South Korea awarded a $73 million contract earlier this month to the consortium led by China's state-owned Shanghai Salvage Co. to raise the ferry Sewol. The company was involved in raising a cruise ship that sank in China's Yangtze River in June, killing more than 400 people.
The consortium has sent a barge and a tug to the area to be used as a base where about 150 divers, engineers and other workers will stay for the salvage project.
A diver worked underwater on Wednesday to examine conditions at the site, South Korea's Ministry of Oceans and Fisheries said. Divers plan to do more underwater work such as photographing the ship in the next 10 days or so to help develop a salvage plan, ministry officials said.

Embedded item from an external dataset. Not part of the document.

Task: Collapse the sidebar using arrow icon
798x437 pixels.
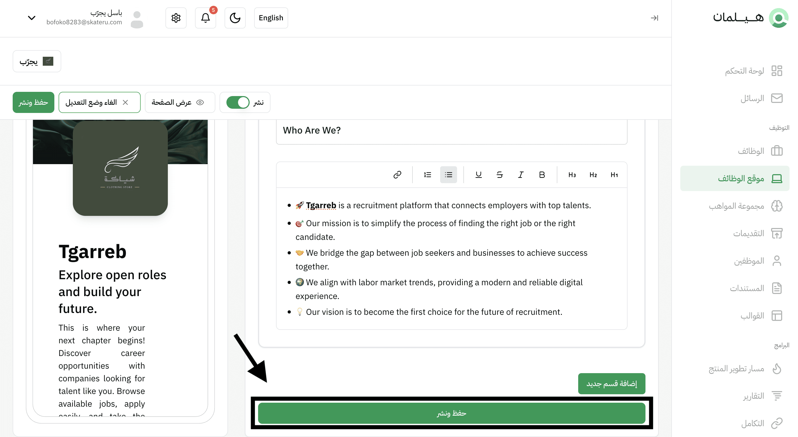Action: coord(654,18)
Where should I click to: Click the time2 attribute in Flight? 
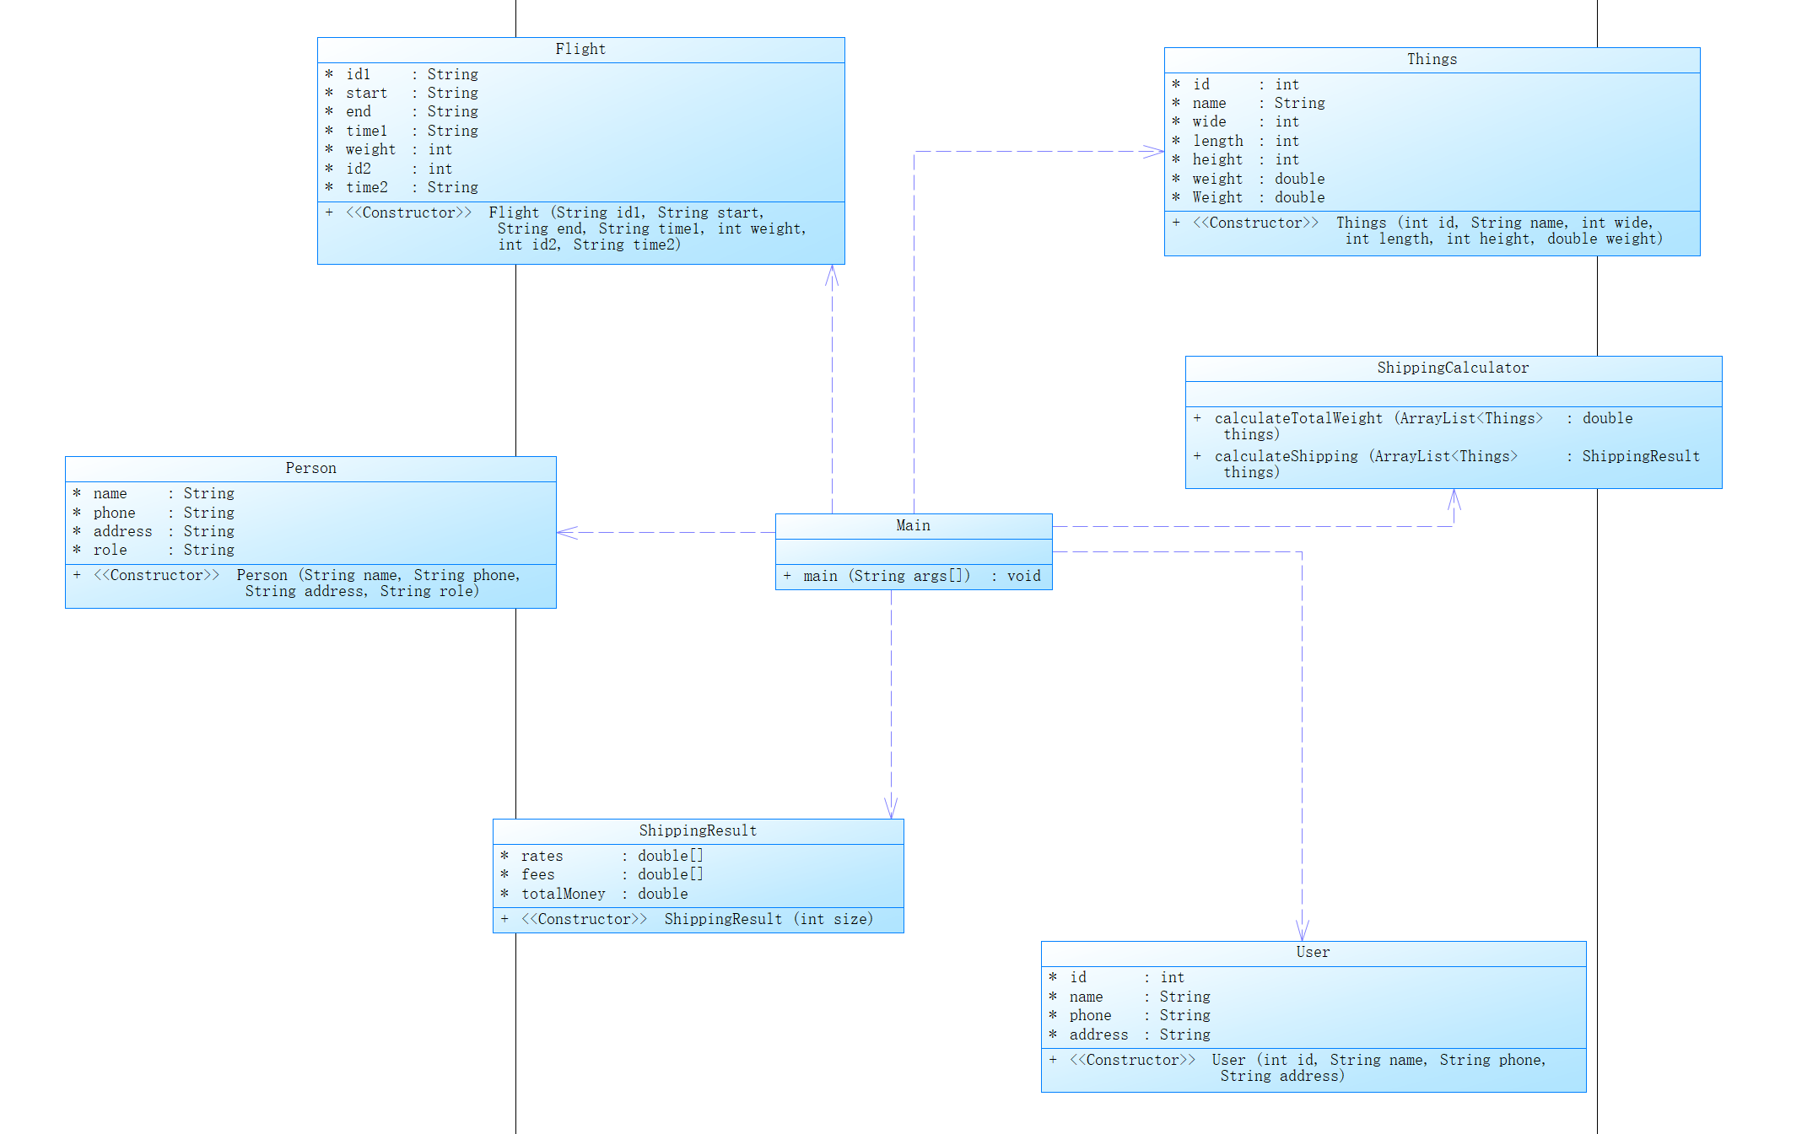tap(366, 188)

Most of the victims were high school students who were on a field trip to a southern resort island. The bodies of 295 people have been recovered but nine others are still missing.
Raising the ship is a key demand by bereaved families, who hope it will help locate the missing bodies and revel more details about the sinking.
South Korean officials said they want the ship to be raised by next July.
The sinking was South Korea's deadliest maritime disaster in decades and caused a rare bout of national soul-searching on public safety. The disaster was blamed on overloaded cargo, improper storage, botched rescue efforts and other negligence.